Goal
Copy word for word the part of the article below on World Cup short-term rentals in Toronto, from "Toronto is hosting" up to and including "32 knockout match.".

Extract
***
World Cup 2026 in Toronto: What Ontario Landlords Need to Know About Short-Term Rentals
Six FIFA World Cup matches are coming to BMO Field this June and July. That means hundreds of thousands of visitors looking for somewhere to stay. Here is how to capitalize on the opportunity without breaking Ontario law.
The Opportunity (and the Risks)
Toronto is hosting six World Cup matches between June 12 and July 2, 2026. The opener features Canada playing on home soil for the first time in a men's FIFA World Cup. Germany, Croatia, Ghana, Senegal, and Côte d'Ivoire all play group stage games here too, plus a Round of 32 knockout match.
***
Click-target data
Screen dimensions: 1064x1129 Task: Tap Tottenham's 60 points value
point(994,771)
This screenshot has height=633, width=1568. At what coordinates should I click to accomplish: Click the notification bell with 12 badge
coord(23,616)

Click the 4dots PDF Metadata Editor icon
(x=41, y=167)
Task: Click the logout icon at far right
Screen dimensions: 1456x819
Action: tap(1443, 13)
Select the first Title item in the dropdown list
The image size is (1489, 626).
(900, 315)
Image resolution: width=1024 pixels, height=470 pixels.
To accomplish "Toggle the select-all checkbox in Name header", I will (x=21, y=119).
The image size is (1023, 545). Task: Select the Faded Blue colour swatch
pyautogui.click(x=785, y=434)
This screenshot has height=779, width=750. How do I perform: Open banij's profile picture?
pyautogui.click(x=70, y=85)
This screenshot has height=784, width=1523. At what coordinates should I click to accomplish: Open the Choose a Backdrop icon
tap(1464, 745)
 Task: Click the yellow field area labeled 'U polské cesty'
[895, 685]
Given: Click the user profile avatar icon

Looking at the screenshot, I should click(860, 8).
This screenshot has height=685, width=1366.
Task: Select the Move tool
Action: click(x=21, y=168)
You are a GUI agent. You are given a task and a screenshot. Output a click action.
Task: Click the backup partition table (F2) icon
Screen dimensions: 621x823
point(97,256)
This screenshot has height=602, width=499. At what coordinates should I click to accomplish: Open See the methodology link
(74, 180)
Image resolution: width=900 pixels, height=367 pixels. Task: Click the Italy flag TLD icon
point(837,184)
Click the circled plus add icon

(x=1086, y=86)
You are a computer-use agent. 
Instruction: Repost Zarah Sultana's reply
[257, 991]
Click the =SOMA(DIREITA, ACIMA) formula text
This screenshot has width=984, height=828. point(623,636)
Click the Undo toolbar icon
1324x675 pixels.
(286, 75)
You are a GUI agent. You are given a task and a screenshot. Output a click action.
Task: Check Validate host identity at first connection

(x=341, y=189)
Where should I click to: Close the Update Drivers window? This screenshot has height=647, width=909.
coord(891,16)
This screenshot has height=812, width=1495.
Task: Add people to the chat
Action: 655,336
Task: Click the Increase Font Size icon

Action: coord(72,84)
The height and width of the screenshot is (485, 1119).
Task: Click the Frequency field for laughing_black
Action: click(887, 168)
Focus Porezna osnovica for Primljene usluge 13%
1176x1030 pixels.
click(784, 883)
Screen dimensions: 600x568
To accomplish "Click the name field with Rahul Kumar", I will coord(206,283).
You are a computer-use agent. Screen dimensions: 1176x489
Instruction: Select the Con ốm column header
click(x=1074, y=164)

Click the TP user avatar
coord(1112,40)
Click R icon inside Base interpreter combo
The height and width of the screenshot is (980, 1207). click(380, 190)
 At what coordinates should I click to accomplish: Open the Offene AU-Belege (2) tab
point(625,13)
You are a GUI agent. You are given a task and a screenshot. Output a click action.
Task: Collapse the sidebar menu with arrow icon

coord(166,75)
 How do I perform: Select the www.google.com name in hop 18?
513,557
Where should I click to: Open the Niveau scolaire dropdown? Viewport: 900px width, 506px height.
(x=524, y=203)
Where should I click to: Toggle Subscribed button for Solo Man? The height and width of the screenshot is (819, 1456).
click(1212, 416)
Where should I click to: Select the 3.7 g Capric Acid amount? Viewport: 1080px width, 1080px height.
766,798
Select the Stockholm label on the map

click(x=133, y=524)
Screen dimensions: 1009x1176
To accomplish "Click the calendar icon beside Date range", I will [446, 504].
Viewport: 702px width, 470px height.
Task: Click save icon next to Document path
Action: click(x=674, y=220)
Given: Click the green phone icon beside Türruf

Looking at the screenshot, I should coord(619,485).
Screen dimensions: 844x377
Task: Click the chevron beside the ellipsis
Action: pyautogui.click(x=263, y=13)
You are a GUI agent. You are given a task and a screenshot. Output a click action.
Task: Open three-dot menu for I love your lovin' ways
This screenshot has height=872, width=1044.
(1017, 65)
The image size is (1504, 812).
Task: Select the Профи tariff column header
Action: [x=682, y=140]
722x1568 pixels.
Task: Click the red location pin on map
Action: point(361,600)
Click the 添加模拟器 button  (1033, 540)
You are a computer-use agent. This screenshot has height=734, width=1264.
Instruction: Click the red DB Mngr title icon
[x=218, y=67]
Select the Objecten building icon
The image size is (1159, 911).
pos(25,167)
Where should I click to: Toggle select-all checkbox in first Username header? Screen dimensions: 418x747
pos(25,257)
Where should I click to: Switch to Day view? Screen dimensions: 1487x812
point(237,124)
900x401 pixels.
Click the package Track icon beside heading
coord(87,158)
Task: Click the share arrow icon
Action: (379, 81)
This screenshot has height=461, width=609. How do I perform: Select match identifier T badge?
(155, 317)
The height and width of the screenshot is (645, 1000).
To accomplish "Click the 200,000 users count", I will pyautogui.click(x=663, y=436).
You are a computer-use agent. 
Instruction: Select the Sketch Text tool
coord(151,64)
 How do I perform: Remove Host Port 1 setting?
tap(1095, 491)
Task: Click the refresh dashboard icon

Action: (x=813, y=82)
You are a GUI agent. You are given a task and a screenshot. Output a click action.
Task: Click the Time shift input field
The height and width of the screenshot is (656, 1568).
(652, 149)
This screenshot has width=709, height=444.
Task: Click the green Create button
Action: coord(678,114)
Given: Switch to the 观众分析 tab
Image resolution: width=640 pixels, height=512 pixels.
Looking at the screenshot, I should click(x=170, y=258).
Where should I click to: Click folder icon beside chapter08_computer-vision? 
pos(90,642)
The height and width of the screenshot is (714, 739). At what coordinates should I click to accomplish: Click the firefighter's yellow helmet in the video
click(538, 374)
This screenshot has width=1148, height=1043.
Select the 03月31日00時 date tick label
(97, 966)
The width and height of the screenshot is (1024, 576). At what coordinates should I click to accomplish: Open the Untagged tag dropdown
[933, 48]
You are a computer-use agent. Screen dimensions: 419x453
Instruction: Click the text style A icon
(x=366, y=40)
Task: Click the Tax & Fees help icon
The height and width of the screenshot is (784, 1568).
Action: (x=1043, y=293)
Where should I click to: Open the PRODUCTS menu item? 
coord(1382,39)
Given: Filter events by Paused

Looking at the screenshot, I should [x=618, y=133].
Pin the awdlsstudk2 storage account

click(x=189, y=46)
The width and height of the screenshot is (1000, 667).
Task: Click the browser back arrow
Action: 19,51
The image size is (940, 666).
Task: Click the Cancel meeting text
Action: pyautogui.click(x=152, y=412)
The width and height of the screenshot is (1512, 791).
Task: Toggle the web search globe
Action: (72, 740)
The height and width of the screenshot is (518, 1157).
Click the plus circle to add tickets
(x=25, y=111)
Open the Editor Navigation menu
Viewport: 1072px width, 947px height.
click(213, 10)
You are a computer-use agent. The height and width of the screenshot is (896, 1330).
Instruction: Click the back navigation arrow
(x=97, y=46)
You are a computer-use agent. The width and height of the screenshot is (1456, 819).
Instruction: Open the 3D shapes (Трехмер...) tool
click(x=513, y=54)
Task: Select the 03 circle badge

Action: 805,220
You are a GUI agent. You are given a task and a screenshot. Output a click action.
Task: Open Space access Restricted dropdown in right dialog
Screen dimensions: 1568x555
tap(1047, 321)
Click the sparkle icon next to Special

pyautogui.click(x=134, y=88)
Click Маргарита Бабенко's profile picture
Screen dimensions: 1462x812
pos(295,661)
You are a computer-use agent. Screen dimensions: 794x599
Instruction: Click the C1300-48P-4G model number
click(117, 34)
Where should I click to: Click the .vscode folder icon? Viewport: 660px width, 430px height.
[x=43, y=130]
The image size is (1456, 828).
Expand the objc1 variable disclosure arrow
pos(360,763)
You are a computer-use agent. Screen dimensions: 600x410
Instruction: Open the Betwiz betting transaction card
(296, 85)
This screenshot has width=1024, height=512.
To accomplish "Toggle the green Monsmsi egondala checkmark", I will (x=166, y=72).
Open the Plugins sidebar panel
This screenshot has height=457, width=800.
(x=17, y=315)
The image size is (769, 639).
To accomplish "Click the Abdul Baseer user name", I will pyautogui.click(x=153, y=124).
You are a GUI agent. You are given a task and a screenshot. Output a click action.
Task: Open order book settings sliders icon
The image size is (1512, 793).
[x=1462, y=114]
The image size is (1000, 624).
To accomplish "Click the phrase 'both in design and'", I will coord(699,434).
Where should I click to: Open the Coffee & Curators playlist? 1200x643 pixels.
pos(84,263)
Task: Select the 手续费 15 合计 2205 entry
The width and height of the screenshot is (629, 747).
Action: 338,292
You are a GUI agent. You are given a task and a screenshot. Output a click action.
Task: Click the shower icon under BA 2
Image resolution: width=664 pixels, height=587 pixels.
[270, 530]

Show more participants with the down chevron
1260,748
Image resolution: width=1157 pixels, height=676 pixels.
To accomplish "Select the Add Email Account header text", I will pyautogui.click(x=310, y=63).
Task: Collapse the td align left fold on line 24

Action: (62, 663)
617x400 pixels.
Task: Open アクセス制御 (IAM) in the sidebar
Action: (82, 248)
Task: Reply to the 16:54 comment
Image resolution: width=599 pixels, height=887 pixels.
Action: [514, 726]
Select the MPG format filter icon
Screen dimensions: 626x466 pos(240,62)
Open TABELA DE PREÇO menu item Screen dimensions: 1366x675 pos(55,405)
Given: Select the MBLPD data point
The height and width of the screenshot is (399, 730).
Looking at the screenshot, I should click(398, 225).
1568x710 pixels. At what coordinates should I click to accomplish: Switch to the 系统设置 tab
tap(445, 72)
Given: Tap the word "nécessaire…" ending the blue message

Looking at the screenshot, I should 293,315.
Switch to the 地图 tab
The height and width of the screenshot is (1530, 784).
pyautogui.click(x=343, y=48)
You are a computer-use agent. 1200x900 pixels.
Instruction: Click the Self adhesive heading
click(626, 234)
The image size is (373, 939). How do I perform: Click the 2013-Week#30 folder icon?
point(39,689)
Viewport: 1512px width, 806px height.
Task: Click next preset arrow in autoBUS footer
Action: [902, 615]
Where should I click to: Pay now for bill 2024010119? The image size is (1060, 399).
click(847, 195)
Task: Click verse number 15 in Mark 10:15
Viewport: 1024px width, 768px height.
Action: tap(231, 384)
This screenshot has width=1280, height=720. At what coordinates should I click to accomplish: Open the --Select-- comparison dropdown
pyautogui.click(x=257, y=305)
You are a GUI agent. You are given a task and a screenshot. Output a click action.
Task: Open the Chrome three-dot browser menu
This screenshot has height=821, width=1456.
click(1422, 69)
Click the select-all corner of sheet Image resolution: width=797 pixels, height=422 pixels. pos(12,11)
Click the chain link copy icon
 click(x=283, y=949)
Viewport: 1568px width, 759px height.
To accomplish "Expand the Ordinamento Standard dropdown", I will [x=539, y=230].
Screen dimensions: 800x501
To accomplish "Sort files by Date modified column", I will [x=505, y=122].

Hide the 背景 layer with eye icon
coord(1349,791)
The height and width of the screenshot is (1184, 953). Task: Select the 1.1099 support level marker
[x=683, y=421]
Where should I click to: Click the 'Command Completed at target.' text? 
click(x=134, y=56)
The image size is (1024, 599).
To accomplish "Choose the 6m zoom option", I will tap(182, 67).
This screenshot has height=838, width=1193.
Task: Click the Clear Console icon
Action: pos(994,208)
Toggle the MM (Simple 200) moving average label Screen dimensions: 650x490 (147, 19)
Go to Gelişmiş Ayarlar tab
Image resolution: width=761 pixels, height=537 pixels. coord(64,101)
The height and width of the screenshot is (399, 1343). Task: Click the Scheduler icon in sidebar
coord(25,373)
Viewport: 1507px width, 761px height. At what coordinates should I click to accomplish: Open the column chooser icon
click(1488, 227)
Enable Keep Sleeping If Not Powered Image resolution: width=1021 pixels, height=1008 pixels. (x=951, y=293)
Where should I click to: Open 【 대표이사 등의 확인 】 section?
***
Solution for this exercise
Toronto is hosting six World Cup matches between June 12 and July 2, 2026. The opener features Canada playing on home soil for the first time in a men's FIFA World Cup. Germany, Croatia, Ghana, Senegal, and Côte d'Ivoire all play group stage games here too, plus a Round of 32 knockout match.